Any investor, whether beginner or expert, will typically own two general asset classes:  Stocks and Bonds.  The proportional mix of stocks and bonds is known as one’s Asset Allocation.    Those with less experience should keep a simple asset allocation and start off owning only two things:

  1. A Total Stock Market Index Fund.
  2. A Total Bond Market Index Fund.
To rewind a little, the first rule for beginning investors should be “Don’t own individual stocks”.  Why?  Owning an individual stock exposes you to “Individual or Diversifiable Risk” (the risk of price change due to the unique circumstances of a specific security, as opposed to the total market).  An investor can avoid the risk associated with individual companies (such as the CEO being involved in a scandal) by investing in a Total Stock Market Index Fund which owns thousands of individual companies (decreasing the risk of one company affecting the Fund price).

The same concept applies to bonds.  Novice investors will want to avoid the “Interest Rate Risk” which exists for individual bonds.  Away to avoid the individual risks of default, rate changes and other unforeseen changes is to invest in a Total Bond Market Fund which owns thousands of different duration, timing and rated bonds.


Vanguard has a history of providing quality products with low fees.  Therefore, two examples of logical choices for total stock and bond market funds include:
  1. The Vanguard Total Stock Market ETF (Ticker: VTI).
  2. The Vanguard Total Bond Market ETF (Ticker: BND).

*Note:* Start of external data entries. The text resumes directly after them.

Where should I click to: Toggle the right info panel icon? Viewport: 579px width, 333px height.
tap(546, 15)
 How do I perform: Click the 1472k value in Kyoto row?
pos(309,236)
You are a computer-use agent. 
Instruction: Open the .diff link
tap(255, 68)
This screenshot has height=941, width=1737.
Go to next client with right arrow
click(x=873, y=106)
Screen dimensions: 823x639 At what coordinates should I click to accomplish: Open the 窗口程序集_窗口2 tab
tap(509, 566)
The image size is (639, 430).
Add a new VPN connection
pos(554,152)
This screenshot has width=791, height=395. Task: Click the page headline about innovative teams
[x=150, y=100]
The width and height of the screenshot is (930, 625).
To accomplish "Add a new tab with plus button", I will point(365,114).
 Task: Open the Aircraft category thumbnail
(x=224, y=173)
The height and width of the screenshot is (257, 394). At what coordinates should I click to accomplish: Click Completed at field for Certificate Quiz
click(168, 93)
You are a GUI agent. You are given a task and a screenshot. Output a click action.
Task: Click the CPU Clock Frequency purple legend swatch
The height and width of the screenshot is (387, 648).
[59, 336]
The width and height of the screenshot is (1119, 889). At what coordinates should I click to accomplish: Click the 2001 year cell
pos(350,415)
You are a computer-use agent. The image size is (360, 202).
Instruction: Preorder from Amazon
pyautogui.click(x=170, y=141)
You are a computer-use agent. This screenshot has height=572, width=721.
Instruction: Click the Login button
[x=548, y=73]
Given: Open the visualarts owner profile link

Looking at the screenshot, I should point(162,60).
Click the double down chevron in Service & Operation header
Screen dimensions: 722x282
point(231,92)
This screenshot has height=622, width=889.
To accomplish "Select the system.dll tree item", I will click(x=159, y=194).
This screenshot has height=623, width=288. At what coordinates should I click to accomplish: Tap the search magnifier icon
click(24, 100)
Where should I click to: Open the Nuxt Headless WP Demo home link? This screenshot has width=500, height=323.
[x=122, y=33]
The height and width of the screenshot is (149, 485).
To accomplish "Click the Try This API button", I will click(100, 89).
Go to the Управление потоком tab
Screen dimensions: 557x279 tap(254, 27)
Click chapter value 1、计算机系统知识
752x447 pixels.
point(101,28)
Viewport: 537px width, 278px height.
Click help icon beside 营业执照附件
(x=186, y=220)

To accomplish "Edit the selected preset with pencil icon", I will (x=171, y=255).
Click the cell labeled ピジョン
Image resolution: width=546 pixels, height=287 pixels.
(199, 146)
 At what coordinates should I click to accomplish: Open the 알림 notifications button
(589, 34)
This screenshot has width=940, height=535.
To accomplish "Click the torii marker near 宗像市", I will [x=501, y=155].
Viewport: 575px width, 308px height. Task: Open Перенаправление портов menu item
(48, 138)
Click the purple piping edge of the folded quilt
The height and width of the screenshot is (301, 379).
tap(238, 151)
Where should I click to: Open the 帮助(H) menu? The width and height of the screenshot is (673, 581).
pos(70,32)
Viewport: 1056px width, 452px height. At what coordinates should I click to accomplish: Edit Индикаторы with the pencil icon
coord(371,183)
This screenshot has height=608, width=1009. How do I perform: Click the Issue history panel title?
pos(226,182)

Both Exchange Traded Funds (ETFs) seek to replicate the returns of the total market.  This level of diversification should shield beginner investors from the sudden ups and downs associated with individual investments.

A Proper Allocation

Now that we’ve identified examples of two investments everyone should own, how much of each should you buy?  Historically, the stock market will offer higher returns than the bond market, but for a higher risk.  Therefore, portfolios with greater stock percentages are seen as more risky and less conservative than those with greater bond percentages.  Very generally, allocations of between 70% and 90% stock (with 30% to 10% of bonds) are typically recommended for younger investors who have a longer investing horizon to benefit from the increased risks.  Similarly, allocations of 70% up to 90% of bonds are typically recommended for investors who are more conservative or who are looking to withdraw their money in a shorter time period.

Remember, you’ll always want to consult your financial adviser before investing.  I’m providing general, hypothetical, information on investing and have received zero compensation to do so.  If you’re ready to move on, start with this excellent read: The Intelligent Investor: The Definitive Book on Value Investing. A Book of Practical Counsel (Revised Edition).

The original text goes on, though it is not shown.